Amerika Birleşik Devletleri'nin Bayan Büyükelçisi bir gece yarısı Saddam Hüseyin'e giyor ve " Kuveyt zaten sizin değil mi? Gidin işgal edin biz arkanızdayız " diyor.
Koltuğunun altında rüzgarlar esen Saddam Hüseyin henüz İran'la yaptığı 7 yılı aşkın savaşın yaralarını sarıp yorgunluğunu atmadan Kuveyt'i işgal ediyor. Ona bu cesareti verenler ise kısa zaman sonra " Çık Oradan " demeye başlıyor. Suudi Arabistan ve bir çok bölge ülkesi başta Amerika ve Avrupalı Müttefikleri olmak üzere Irak'a saldırıp mahvediyorlar. Kuveyt'i kurtarma adına Suudiler Kuveyt'e yakın Dahran'daki hava alanına dünyanın silahını, savaş uçaklarını ve kullanacakları mühimmatı yığdırıyor.
Bizler de Gazeteci olarak Dahran'daki bir otelde oluşturulan basın merkezinde savaşın seyrini izliyor, haberler yazıyoruz, yorumlar yapıyoruz. Türkiye'den Sabah yazarı rahmetli Ahmet Vardar ve Sevgili Murat Bardakçı ile daha bir çok meslektaşımızla oradayız. Bu konuda Türkiye çok akıllı bir politika izleyip pis oyunun içinde yer almıyor.
Neticede Irak mahvediliyor. Savaş uçakları yüz bin sorti yapıp Dahran'a yığılan ve daha sonra bedeli zorbalıkla Suudi Arabistan ve Kuveyt'ten alınan milyarlarca Dolarlık mühimmatı Irak'ın üzerine boşaltıp ülkeyi cehenneme çeviriyorlar.
Kuveyt kurtarılıyor, ama Irak perişan ediliyordu.

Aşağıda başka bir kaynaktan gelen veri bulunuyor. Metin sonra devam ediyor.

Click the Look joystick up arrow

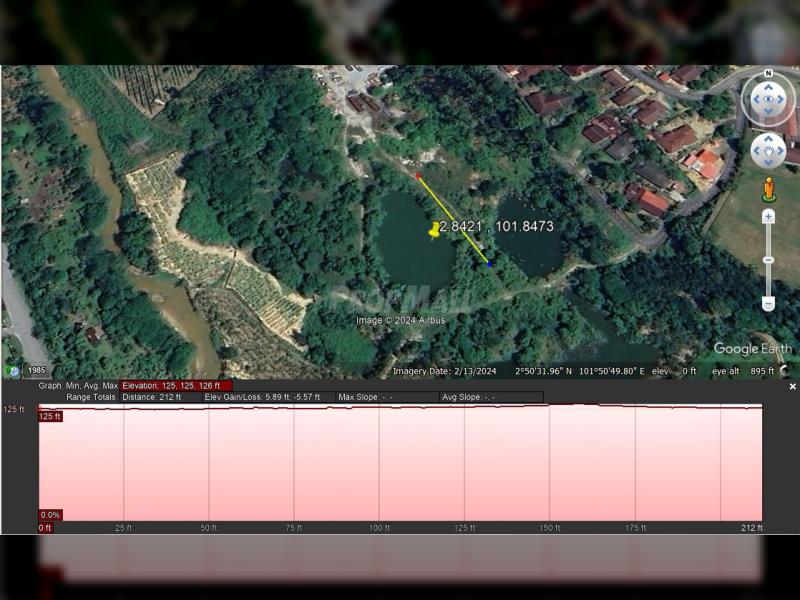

Saddam'ın bu olaydan sonra zaten ipi çekiliyor ve sonucun ne olduğunu Irak'ın Amerika tarafından işgali sebebiyle hepimiz biliyoruz.
Her işin ve bölgedeki her pisliğin altında imzası olan Suudi Arabistan, Kuveyt işgali sebebiyle Batılıların istediği oyuna kendi servetiyle ve gönüllü olarak iştirak edip, kendi dininden ve kendi ırkından bir milletin perişan olmasına çanak tutuyordu.
Aynı Suudi Arabistan bu gün Yemen'de ve bölgedeki kimi Arap ülkelerinde aynı mantık ve mentaliteyle oyun kurmaya çalışıyor, masum Müslümanların kanını akıtıyorlar, başlarına ateş yağdırıyorlar.
Çağdaş hiç bir hayat tarzına iltifatı olmayan, güya İslam Şeriatıyla yönetildiği iddiasında olan ve tamamen dünyaya kapalı bir sosyal ve siyasi yapı ile Suud Ailesinin saltanatını babadan oğula sürdürmeye çalışan bu ülkede artık iyiden iyiye bu çağdışılığın sürdürülemez olduğunu düşünecek mecal ve akıl da yok.
Ne tekim, Suudi Arabistan Yönetimine Muhalif olduğu bilinen Gazeteci Kaşıkçı'nın akla, iz'ana ve medeni dünya ölçüleriyle hiç bir yere sığdırılamayacak bir cinayetle ortadan kaldırılması da bu ülke Yönetimi hakkında yeterli fikri veriyor.
Kısaca Riyad'daki Suudi Saltanatı artık sallanmaya veya dışarıdan yapılacak operasyonlarla beklenmedik bir akibete doğru yol alıyor.
Merakla takip ediyor ve sağ olursak da sonlarının ne olacağını göreceği diyoruz.